**PROBLEM**
State how many lines in the records hold the word "options", giving the number and no other text.

Pixel coordinate grounding data:

○ ○ ○ ○ ○

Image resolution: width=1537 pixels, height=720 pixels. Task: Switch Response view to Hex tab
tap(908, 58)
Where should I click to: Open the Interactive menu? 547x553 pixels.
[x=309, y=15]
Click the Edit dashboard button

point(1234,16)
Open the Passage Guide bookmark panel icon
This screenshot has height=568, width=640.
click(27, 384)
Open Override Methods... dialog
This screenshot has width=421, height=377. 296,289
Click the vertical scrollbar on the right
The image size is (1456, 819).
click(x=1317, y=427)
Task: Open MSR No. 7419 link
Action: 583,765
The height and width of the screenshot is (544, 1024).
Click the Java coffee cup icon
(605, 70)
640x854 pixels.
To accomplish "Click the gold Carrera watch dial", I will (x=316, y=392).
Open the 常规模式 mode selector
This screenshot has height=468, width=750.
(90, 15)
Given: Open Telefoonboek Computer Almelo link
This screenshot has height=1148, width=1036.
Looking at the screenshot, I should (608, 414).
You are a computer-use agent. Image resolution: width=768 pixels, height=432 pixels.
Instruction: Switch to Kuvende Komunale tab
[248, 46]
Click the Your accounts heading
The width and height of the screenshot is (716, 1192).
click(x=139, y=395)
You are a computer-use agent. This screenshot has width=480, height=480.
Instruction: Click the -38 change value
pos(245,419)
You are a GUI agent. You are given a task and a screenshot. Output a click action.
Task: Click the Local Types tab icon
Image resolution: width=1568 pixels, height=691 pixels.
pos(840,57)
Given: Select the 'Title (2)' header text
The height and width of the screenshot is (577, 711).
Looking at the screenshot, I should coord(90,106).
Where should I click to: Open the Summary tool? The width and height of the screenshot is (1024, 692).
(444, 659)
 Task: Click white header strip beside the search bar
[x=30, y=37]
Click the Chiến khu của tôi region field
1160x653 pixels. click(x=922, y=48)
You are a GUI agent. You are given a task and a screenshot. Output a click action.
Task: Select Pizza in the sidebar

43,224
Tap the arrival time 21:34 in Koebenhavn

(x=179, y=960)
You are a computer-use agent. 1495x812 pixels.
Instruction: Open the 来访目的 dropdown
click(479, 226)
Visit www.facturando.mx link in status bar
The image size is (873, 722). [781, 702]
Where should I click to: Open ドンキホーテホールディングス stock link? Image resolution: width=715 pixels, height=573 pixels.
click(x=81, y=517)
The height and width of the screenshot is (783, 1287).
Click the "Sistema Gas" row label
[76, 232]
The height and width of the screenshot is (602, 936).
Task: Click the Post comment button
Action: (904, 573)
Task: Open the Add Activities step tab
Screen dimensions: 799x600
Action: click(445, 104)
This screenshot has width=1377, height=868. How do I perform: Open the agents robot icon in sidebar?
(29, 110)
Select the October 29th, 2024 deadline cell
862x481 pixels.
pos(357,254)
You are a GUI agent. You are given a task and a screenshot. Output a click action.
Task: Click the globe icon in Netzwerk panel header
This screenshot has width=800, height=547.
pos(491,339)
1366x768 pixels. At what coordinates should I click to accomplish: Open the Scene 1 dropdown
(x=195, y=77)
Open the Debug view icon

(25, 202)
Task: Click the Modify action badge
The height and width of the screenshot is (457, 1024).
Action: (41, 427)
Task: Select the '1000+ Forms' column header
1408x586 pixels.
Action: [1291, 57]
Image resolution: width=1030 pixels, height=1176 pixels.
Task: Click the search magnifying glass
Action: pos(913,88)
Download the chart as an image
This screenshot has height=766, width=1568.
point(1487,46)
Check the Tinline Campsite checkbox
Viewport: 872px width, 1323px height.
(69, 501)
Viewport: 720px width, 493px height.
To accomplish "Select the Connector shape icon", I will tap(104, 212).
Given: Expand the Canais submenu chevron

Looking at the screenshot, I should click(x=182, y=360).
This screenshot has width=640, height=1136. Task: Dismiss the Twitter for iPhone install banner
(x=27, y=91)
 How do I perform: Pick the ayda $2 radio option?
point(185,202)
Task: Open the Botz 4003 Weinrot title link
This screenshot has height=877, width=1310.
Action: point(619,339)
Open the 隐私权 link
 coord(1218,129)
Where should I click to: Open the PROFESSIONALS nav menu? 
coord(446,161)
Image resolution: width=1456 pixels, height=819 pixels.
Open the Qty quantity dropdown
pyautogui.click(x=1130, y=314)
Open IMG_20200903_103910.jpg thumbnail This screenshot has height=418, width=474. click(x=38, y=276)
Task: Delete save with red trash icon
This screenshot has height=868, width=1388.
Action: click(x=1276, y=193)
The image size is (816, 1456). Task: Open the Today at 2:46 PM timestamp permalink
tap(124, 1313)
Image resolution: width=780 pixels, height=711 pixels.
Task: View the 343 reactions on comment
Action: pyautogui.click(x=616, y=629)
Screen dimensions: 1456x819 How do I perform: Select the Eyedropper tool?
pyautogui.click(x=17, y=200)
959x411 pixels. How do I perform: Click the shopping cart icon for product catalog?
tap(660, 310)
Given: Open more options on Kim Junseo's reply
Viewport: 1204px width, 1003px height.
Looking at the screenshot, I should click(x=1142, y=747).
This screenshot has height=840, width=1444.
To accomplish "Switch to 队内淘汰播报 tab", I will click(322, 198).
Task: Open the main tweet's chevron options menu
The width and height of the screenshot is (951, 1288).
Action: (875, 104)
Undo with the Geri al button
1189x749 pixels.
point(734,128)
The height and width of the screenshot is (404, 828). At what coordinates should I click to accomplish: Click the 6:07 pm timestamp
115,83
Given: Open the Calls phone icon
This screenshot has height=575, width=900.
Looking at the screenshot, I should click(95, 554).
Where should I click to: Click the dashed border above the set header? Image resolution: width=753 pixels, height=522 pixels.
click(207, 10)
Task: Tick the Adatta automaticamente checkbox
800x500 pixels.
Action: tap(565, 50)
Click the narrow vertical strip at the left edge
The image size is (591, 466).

○ ○ ○ ○ ○

**WRITTEN SOLUTION**
2